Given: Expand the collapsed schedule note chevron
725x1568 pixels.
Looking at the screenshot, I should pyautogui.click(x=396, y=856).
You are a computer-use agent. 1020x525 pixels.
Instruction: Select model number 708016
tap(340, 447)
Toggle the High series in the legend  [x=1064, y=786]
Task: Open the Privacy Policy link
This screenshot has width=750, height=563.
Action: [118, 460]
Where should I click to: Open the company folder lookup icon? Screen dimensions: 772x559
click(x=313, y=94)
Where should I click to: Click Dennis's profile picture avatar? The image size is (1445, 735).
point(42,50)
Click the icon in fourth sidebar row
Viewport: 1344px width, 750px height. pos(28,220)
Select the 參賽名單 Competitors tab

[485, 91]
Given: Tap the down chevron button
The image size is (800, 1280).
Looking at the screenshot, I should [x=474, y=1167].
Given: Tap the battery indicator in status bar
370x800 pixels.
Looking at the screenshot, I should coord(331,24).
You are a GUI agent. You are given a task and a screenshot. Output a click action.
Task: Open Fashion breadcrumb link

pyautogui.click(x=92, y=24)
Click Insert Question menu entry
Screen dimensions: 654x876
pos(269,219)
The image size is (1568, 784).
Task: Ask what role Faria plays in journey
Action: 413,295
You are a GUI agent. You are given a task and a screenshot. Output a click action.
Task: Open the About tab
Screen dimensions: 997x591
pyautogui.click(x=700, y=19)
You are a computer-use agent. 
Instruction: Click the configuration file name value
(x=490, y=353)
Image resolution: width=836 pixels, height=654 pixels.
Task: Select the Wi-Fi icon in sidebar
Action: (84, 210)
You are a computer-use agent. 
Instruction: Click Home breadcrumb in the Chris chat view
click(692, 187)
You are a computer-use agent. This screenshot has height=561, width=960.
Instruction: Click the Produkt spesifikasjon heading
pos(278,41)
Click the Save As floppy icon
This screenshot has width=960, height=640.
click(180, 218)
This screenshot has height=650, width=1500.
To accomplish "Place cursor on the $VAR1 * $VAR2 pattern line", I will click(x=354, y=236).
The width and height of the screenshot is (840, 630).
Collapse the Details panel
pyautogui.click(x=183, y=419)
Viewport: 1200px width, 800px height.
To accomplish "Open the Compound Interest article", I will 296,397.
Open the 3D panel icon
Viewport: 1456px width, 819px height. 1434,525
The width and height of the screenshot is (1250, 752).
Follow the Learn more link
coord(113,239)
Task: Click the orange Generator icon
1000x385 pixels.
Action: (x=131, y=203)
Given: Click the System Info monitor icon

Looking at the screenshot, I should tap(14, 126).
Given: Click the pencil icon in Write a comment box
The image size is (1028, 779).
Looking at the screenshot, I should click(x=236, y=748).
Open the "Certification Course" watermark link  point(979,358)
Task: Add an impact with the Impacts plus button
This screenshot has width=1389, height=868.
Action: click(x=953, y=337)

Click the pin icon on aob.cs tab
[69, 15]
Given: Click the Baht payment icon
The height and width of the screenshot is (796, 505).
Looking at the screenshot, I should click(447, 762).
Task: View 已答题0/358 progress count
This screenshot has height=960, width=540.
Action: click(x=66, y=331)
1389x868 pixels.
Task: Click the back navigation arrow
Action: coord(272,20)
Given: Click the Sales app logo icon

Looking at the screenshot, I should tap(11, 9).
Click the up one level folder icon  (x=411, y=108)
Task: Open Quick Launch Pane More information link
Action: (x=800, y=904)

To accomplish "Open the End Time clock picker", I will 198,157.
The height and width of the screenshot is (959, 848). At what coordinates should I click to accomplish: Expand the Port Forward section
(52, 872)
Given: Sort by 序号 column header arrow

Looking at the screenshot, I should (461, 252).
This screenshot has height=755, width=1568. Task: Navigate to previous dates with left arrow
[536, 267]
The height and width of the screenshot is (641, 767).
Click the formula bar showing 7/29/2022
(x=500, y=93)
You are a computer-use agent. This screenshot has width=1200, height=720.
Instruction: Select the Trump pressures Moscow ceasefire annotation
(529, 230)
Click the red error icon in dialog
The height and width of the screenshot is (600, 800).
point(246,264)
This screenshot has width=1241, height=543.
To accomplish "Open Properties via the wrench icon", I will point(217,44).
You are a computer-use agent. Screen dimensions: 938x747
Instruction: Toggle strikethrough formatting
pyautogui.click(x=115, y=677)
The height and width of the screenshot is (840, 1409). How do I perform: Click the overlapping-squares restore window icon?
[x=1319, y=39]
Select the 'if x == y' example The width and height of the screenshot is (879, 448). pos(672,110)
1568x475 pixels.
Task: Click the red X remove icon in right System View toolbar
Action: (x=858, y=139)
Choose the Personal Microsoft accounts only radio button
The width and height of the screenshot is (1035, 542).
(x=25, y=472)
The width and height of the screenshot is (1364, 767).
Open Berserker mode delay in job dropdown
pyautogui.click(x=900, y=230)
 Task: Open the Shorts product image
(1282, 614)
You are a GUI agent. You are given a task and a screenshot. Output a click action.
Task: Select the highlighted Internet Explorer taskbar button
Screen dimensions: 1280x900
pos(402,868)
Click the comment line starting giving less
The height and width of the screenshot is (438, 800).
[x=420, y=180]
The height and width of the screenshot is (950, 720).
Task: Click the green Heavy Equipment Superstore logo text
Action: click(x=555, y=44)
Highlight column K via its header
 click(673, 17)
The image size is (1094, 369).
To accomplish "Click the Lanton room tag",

┄┄┄┄┄┄┄┄┄┄

◆ **WORK ITEM**
Retype all of the lines shown above, keeping each one exact.

◆ **ANSWER TO THE EXERCISE**
Given: Expand the collapsed schedule note chevron
725x1568 pixels.
Looking at the screenshot, I should pyautogui.click(x=396, y=856).
You are a computer-use agent. 1020x525 pixels.
Instruction: Select model number 708016
tap(340, 447)
Toggle the High series in the legend  [x=1064, y=786]
Task: Open the Privacy Policy link
This screenshot has width=750, height=563.
Action: [118, 460]
Where should I click to: Open the company folder lookup icon? Screen dimensions: 772x559
click(x=313, y=94)
Where should I click to: Click Dennis's profile picture avatar? The image size is (1445, 735).
point(42,50)
Click the icon in fourth sidebar row
Viewport: 1344px width, 750px height. pos(28,220)
Select the 參賽名單 Competitors tab

[485, 91]
Given: Tap the down chevron button
The image size is (800, 1280).
Looking at the screenshot, I should [x=474, y=1167].
Given: Tap the battery indicator in status bar
370x800 pixels.
Looking at the screenshot, I should coord(331,24).
You are a GUI agent. You are given a task and a screenshot. Output a click action.
Task: Open Fashion breadcrumb link

pyautogui.click(x=92, y=24)
Click Insert Question menu entry
Screen dimensions: 654x876
pos(269,219)
The image size is (1568, 784).
Task: Ask what role Faria plays in journey
Action: 413,295
You are a GUI agent. You are given a task and a screenshot. Output a click action.
Task: Open the About tab
Screen dimensions: 997x591
pyautogui.click(x=700, y=19)
You are a computer-use agent. 
Instruction: Click the configuration file name value
(x=490, y=353)
Image resolution: width=836 pixels, height=654 pixels.
Task: Select the Wi-Fi icon in sidebar
Action: (84, 210)
You are a computer-use agent. 
Instruction: Click Home breadcrumb in the Chris chat view
click(692, 187)
You are a computer-use agent. This screenshot has height=561, width=960.
Instruction: Click the Produkt spesifikasjon heading
pos(278,41)
Click the Save As floppy icon
This screenshot has width=960, height=640.
click(180, 218)
This screenshot has height=650, width=1500.
To accomplish "Place cursor on the $VAR1 * $VAR2 pattern line", I will click(x=354, y=236).
The width and height of the screenshot is (840, 630).
Collapse the Details panel
pyautogui.click(x=183, y=419)
Viewport: 1200px width, 800px height.
To accomplish "Open the Compound Interest article", I will 296,397.
Open the 3D panel icon
Viewport: 1456px width, 819px height. 1434,525
The width and height of the screenshot is (1250, 752).
Follow the Learn more link
coord(113,239)
Task: Click the orange Generator icon
1000x385 pixels.
Action: (x=131, y=203)
Given: Click the System Info monitor icon

Looking at the screenshot, I should tap(14, 126).
Given: Click the pencil icon in Write a comment box
The image size is (1028, 779).
Looking at the screenshot, I should click(x=236, y=748).
Open the "Certification Course" watermark link  point(979,358)
Task: Add an impact with the Impacts plus button
This screenshot has width=1389, height=868.
Action: click(x=953, y=337)

Click the pin icon on aob.cs tab
[69, 15]
Given: Click the Baht payment icon
The height and width of the screenshot is (796, 505).
Looking at the screenshot, I should click(447, 762).
Task: View 已答题0/358 progress count
This screenshot has height=960, width=540.
Action: click(x=66, y=331)
1389x868 pixels.
Task: Click the back navigation arrow
Action: coord(272,20)
Given: Click the Sales app logo icon

Looking at the screenshot, I should tap(11, 9).
Click the up one level folder icon  (x=411, y=108)
Task: Open Quick Launch Pane More information link
Action: (x=800, y=904)

To accomplish "Open the End Time clock picker", I will 198,157.
The height and width of the screenshot is (959, 848). At what coordinates should I click to accomplish: Expand the Port Forward section
(52, 872)
Given: Sort by 序号 column header arrow

Looking at the screenshot, I should (461, 252).
This screenshot has height=755, width=1568. Task: Navigate to previous dates with left arrow
[536, 267]
The height and width of the screenshot is (641, 767).
Click the formula bar showing 7/29/2022
(x=500, y=93)
You are a computer-use agent. This screenshot has width=1200, height=720.
Instruction: Select the Trump pressures Moscow ceasefire annotation
(529, 230)
Click the red error icon in dialog
The height and width of the screenshot is (600, 800).
point(246,264)
This screenshot has width=1241, height=543.
To accomplish "Open Properties via the wrench icon", I will point(217,44).
You are a computer-use agent. Screen dimensions: 938x747
Instruction: Toggle strikethrough formatting
pyautogui.click(x=115, y=677)
The height and width of the screenshot is (840, 1409). How do I perform: Click the overlapping-squares restore window icon?
[x=1319, y=39]
Select the 'if x == y' example The width and height of the screenshot is (879, 448). pos(672,110)
1568x475 pixels.
Task: Click the red X remove icon in right System View toolbar
Action: (x=858, y=139)
Choose the Personal Microsoft accounts only radio button
The width and height of the screenshot is (1035, 542).
(x=25, y=472)
The width and height of the screenshot is (1364, 767).
Open Berserker mode delay in job dropdown
pyautogui.click(x=900, y=230)
 Task: Open the Shorts product image
(1282, 614)
You are a GUI agent. You are given a task and a screenshot. Output a click action.
Task: Select the highlighted Internet Explorer taskbar button
Screen dimensions: 1280x900
pos(402,868)
Click the comment line starting giving less
The height and width of the screenshot is (438, 800).
[x=420, y=180]
The height and width of the screenshot is (950, 720).
Task: Click the green Heavy Equipment Superstore logo text
Action: click(x=555, y=44)
Highlight column K via its header
 click(673, 17)
The image size is (1094, 369).
To accomplish "Click the Lanton room tag",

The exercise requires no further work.